### Challenge
Please convert every line of the records below into a JSON list of strings, one string per line, with blank lines skipped. Keep the pictures out of the list.

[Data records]
◇ ◇ ◇ ◇ ◇
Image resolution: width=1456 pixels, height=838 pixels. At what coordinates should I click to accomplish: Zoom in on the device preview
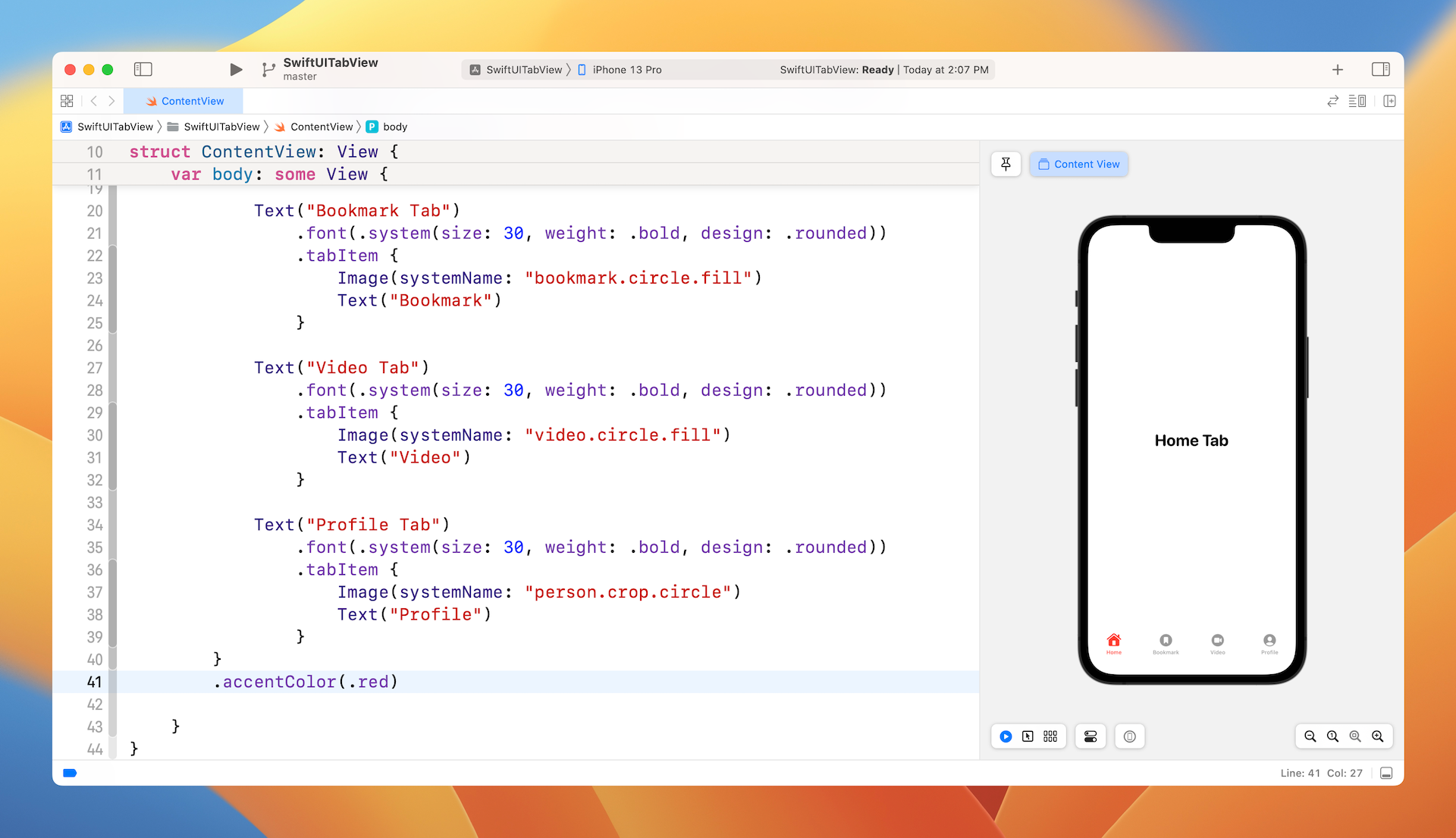click(1378, 736)
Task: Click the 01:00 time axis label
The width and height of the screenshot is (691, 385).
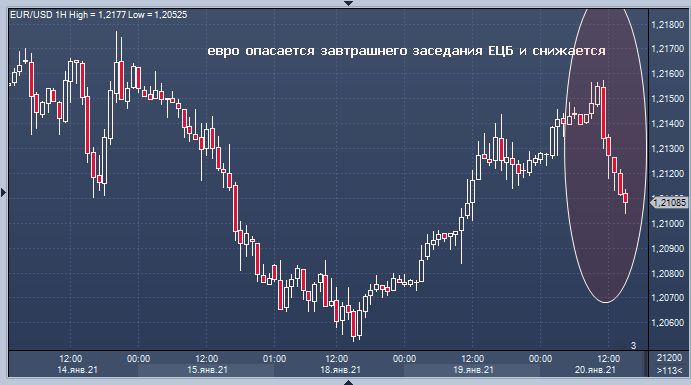Action: (275, 359)
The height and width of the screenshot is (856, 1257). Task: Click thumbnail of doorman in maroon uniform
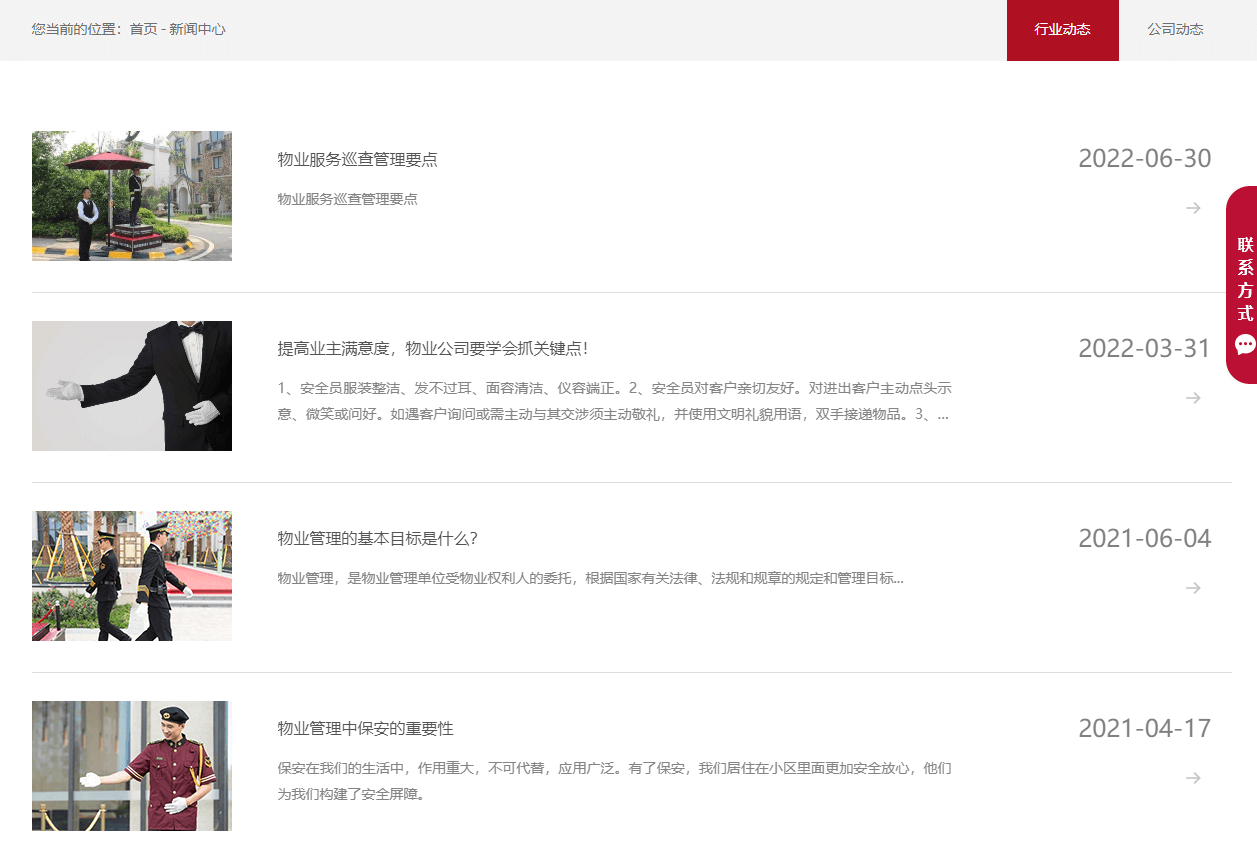point(132,766)
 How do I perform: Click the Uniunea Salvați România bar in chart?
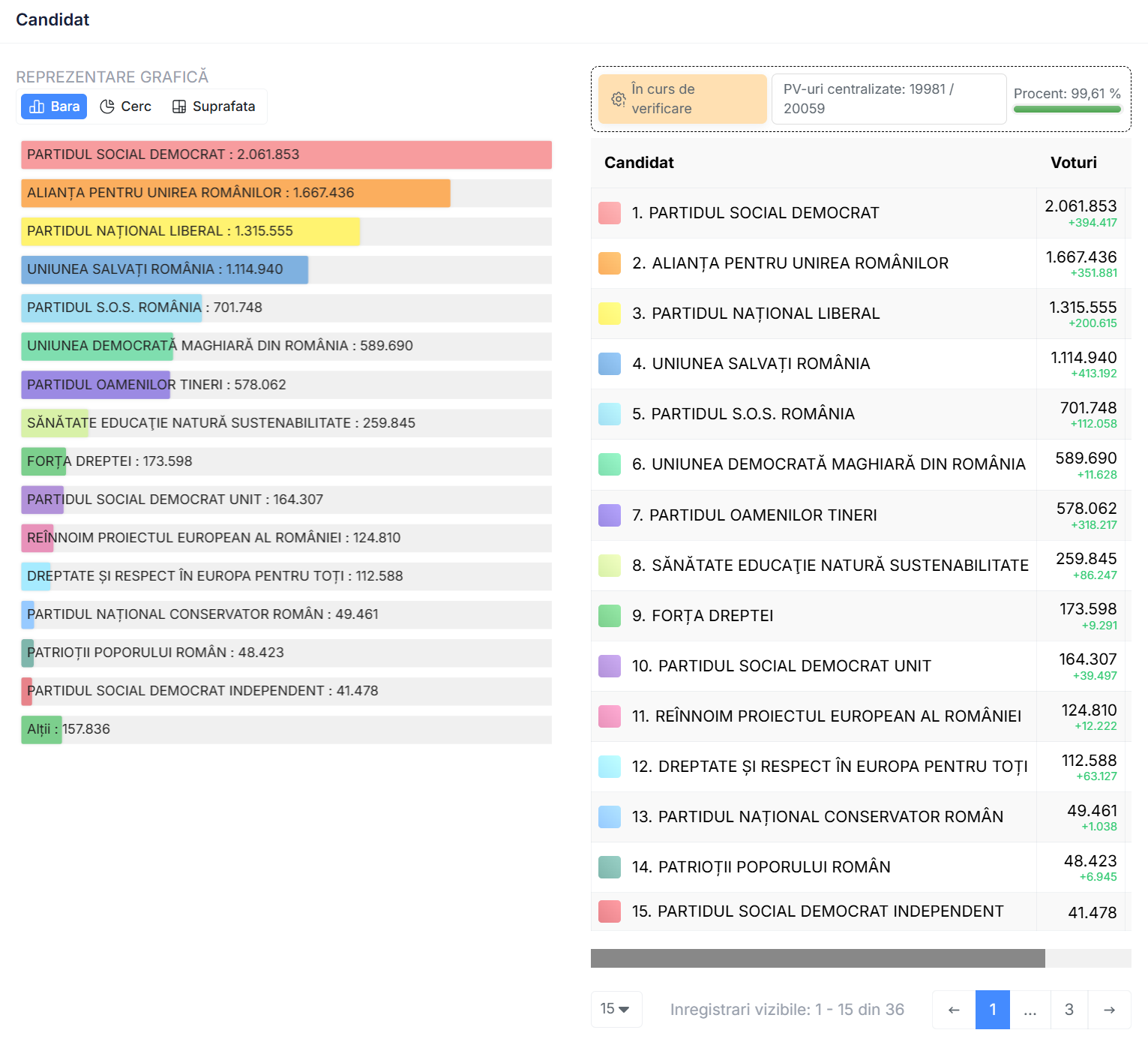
◇ ◇ ◇ ◇ ◇
### Answer for the task
[
  "Image resolution: width=1456 pixels, height=838 pixels. At what coordinates should I click to accomplish: Zoom in on the device preview",
  "click(1378, 736)",
  "Task: Click the 01:00 time axis label",
  "The width and height of the screenshot is (691, 385).",
  "Action: (275, 359)",
  "The height and width of the screenshot is (856, 1257). Task: Click thumbnail of doorman in maroon uniform",
  "point(132,766)",
  " How do I perform: Click the Uniunea Salvați România bar in chart?"
]